BAHREYN

Basra körfezinde otuz beş adadan oluşan ülke.

Müellif:

Adını adaların en büyüğü olan Bahreyn’den alır; Arapça bahreyn kelimesi “iki deniz” anlamındadır. Suudi Arabistan’ın doğu kıyılarına 24, Katar’ın batı kıyısına 28 km. uzaklıktadır. Başşehir Menâme’nin de bulunduğu Bahreyn adasının dışında önemli adalar Ümmüna‘san, Muharrak, Cide, Ümmüsabban, Nebî Sâlih, Sâye ve Hasîfe’dir. Ülke emirlik adı verilen bir tür monarşiyle idare edilir.

Adaların yer yapısını, eski deniz dibi depolarının sonradan yükselmesiyle meydana gelen kalkerli bir taban ve bunun üstünü örten kumlu birikintiler oluşturur. Kumlarla kaplı geniş düzlükler arasında yer yer kayalıklara da rastlanır; en yüksek nokta Bahreyn adasında bulunan 122 m. yüksekliğindeki Cebeliduhan’dır. Adaların iç suları çok sığ olduğundan bazı yerler doldurularak arazi elde edilmiş ve bu şekilde Bahreyn ile Muharrak adaları arasında da bir yol bağlantısı kurulmuştur. Ülkenin yüzölçümü, denizden kazanılan yeni arazilerle birlikte 692 kilometrekareye varır. Adaların iklimi sıcak ve rutubetli olup yıllık yağış miktarı ortalama 7 cm. kadardır; yoğun buharlaşma sebebiyle hava nisbeten nemlidir. Yaz aylarındaki kavurucu sıcaklık kış aylarında yerini yumuşak bir iklime bırakır. Yer altı sularının zenginliği ve kuyuların bolluğu sayesinde yeşil bir bitki örtüsü meydana getirilmiştir. Tatlı su, denizden fazla uzak olmayan noktalarda artezyen kuyularından fışkırır; su bulunmayan kesimlerde ise arıtma tesislerinden elde edilen sular kullanılmaktadır.

1971 yılında 216.078 olan nüfusu 1981’de 350.798’e, 1989’da da 489.000’e ulaştı. Toplam nüfusun % 82’si Bahreyn asıllı, % 5’i Umanlı, geri kalan kısmı da Hindistan, Pakistan ve İranlıdır. Bahreyn’de ayrıca hükümet tarafından resmî kurumlarda görevlendirilen ve petrol şirketlerinde çalıştırılan 15-20.000 civarında da İngiliz ve Amerikalı yaşamaktadır. Hindistan, İran ve Pakistanlılar’ın çoğu ticaretle uğraşırken Umanlılar tarım alanlarında istihdam edilmektedirler.

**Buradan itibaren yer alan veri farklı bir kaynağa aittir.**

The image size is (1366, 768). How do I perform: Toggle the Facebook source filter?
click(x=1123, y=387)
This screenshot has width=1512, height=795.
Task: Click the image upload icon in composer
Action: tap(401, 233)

Diğer Arap ülkelerinden olanlar ise daha çok eğitim kurumlarında çalışmaktadırlar. Nüfusun dörtte üçü başşehir Menâme (151.500) ile ülkenin ikinci büyük şehri olan Muharrak’ta (80.000) toplanmıştır ve şehirleşme ekonomik kalkınmaya bağlı olarak gelişmektedir. Bahreyn’de yıllık nüfus artış oranı 1971 yılında % 4.4 iken son yıllarda bu oran % 3.6’ya düşmüştür; bununla birlikte toplam nüfus içerisinde gençlerin oranı yüksektir. Eğitim ve öğretimin mecburi tutulmadığı, resmî okulların yanı sıra özel ve dinî okulların da mevcut olduğu ülkede eğitim çağındaki çocukların okula gitme oranı % 63’tür; 1986 yılında 139 resmî eğitim ve öğretim kurumunda toplam 85.867 öğrenci bulunmaktaydı. 1984’te öğretime başlayan Körfez Üniversitesi ülkenin tek üniversitesidir. Devletin resmî dili Arapça, birinci yabancı dil ise İngilizce’dir. Halk arasında bulunan İran ve Hindistan göçmenleri sebebiyle ülkede Farsça ile bazı Hindustânî lehçeleri de konuşulmaktadır. Halkın hemen hemen hepsi müslüman olan Bahreyn’de resmî din İslâm’dır. Nüfusun % 40-45’i Sünnî, % 55-60’ı Şiî olup Şiîler genellikle Ca‘ferî ve Şeyhî, Sünnîler ise Mâlikî ve Hanbelî mezhebindendir. Yönetimi elinde bulunduran halife ailesi ise Sünnî’dir.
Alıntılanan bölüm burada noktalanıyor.